A A+ A++

Liczba wyświetleń: 542

A jeśli Antychryst już przyszedł i dokonał swojego dzieła zniszczenia? Takie myśli towarzyszą mi po zapoznaniu się z biografią Jakowa Swierdłowa (1885-1919). Autor wstrząsającej publikacji Walery Szambarow przenosi czytelnika do świata pełnego krwawych zbrodni zainspirowanych… kabałą.

Jest okultyzm, czarna magia, tajemnicze rytuały. Towarzyszą temu okrutne mordy, mające na celu unicestwienie Pomazańca Bożego, zlikwidowanie dzielnych wojowników Chrystusa i zniszczenie pobożnego narodu chrześcijańskiego.

Książka pt. „Swierdłow. Okultystyczne korzenie rewolucji październikowej” (Wydawnictwo Magna Polonia), to pozycja obowiązkowa dla tych, którym los ludzkości nie jest obojętny. Dzięki lekturze możemy lepiej pojąć otaczającą nas rzeczywistość, wszak rewolucja odcisnęła piętno nie tylko na Rosji, ale na całym świecie.

W ostatnich latach często słyszę, że zbliżają się czasy ostateczne zapowiedziane w Apokalipsie św. Jana. Po przeczytaniu dzieła rosyjskiego historyka Szambarowa zaczęłam nabierać przekonania, że rozpoczęły się one już w poprzednim wieku. Miały swój początek w 1917 roku.

Czyżby wszystko czego teraz doświadczamy – odejście od tradycyjnych wartości, rozkład rodziny, szalejące wojny, kłamcy i zbrodniarze na czele światowych elit, zdegenerowane społeczności, etc. – było konsekwencją tamtych wydarzeń?

Szambarow wykazał, że zniszczenie Imperium Rosyjskiego odbyło się za sprawą potężnego międzynarodowego spisku, w którym wzięły udział zachodnie mocarstwa, żydowscy bankierzy, masoni, liberałowie, rewolucjoniści, komuniści, socjaliści, kapitaliści, demokracji, syjoniści, i wreszcie – stojące za nimi „tajemne siły”. Z kontekstu wynika, że chodzi o satanistów.

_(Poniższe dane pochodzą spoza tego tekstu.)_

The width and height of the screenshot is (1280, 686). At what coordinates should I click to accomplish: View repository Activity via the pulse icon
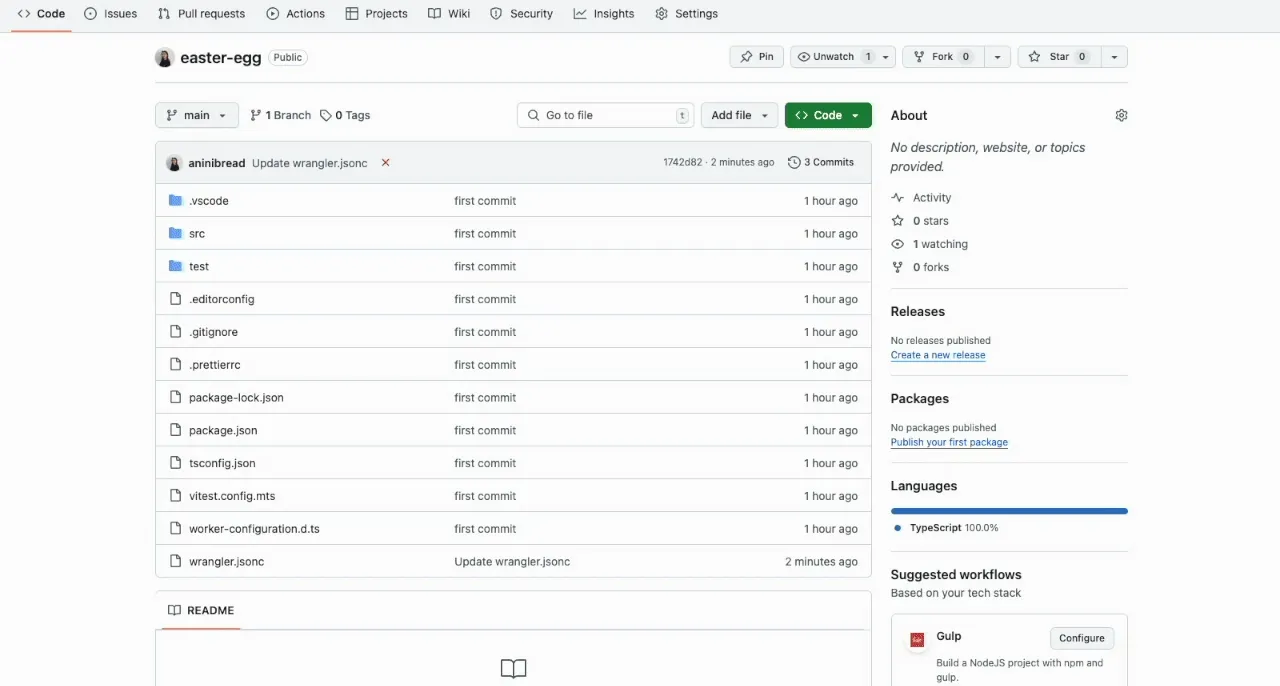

Z zapędów Swierdłowa wynika, że postrzegał siebie jako kluczowego wysłannika najwyższego Zła. Szatan wyposażył go w super moce, które pozwoliły mu zajść na tyle daleko, że pretendował do roli wodza „światowej rewolucji”.

SPOD CIEMNEJ GWIAZDY

Jakow Michajłowicz Swierdłow urodził się w Niżnym Nowogrodzie w żydowskiej rodzinie, której wiodło się całkiem nieźle. Będąc okultystą i kabalistą nienawidził wszystkiego co rosyjskie – Prawosławia, kultury, literatury, tradycji, monarchii. To właśnie on „otworzył bramę, przez którą rzeki krwi zalały Rosję”. Do historii przeszedł jako organizator zabójstwa cara Mikołaja II i jego rodziny.

Swierdłow wspiął się po szczeblach kariery bardzo wysoko. Został prawą ręką Lenina, a właściwie obiema rękami przywódcy rewolucji październikowej. Formalnie był drugą osobą w państwie, de facto tym państwem kierował.

Włodzimierz Iljicz był myślicielem i teoretykiem. Tymczasem Jakow Michajłowicz był praktykiem i wykonawcą – wyposażonym w doskonałą, niemal komputerową pamięć oraz wybitne zdolności manipulatorskie i organizacyjne.

W latach 1917–1919 był przewodniczącym Wszechrosyjskiego Centralnego Komitetu Wykonawczego. Podstępna natura Swierdłowa nie miała sobie równych. Każdą sytuację wykorzystywał na swoją korzyść. Był mistrzem zakulisowych intryg oraz umiejętnie podgrzewał emocje podczas konferencji, zebrań czy protestów, dzięki czemu wszelkie tego typu wydarzenia przebiegały zawsze po jego myśli.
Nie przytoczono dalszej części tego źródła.